EXERCISE PROMPT:
Copy out each line of the data holding "legend".

-------- RECORDS FOR THIS EXERCISE --------

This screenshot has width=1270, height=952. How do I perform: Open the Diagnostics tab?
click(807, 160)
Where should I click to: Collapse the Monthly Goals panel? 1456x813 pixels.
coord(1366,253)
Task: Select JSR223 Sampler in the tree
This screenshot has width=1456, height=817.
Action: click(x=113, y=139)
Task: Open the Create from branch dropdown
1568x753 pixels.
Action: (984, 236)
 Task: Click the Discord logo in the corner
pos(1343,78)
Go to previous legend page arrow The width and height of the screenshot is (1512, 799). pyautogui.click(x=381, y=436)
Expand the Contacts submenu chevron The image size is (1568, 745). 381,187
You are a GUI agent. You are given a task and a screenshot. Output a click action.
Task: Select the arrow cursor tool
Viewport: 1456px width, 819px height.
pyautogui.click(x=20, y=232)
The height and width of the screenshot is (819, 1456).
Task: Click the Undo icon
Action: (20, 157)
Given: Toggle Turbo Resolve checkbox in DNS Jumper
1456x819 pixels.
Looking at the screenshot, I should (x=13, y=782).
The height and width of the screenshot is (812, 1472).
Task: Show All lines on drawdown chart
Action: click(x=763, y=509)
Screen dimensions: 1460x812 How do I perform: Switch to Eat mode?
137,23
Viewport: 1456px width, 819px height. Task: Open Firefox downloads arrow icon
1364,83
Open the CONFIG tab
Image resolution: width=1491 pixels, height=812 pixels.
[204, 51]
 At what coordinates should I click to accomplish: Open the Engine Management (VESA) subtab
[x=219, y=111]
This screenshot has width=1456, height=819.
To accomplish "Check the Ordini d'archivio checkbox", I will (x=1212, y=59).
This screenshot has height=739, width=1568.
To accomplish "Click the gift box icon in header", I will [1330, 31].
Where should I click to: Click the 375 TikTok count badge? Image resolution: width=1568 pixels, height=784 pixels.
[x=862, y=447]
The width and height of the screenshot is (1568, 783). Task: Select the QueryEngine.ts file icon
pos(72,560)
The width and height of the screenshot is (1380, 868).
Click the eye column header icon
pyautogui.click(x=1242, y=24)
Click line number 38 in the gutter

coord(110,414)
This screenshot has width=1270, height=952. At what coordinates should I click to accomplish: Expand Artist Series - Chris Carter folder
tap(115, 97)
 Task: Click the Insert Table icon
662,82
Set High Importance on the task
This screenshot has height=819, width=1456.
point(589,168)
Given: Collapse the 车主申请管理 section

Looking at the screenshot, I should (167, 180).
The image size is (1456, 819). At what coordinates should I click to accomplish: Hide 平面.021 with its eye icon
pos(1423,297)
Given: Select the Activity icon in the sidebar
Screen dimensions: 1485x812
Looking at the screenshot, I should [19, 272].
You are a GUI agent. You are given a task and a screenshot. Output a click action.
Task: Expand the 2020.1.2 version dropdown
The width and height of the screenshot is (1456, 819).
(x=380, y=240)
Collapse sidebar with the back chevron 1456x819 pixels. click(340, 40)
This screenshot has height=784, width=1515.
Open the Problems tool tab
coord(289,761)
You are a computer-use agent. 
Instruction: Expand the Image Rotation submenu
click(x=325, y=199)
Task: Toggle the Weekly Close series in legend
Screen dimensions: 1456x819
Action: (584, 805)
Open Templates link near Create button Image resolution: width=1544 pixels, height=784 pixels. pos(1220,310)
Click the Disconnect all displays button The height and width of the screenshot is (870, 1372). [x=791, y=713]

--------

YOUR RESPONSE:
Go to previous legend page arrow The width and height of the screenshot is (1512, 799). pyautogui.click(x=381, y=436)
Task: Toggle the Weekly Close series in legend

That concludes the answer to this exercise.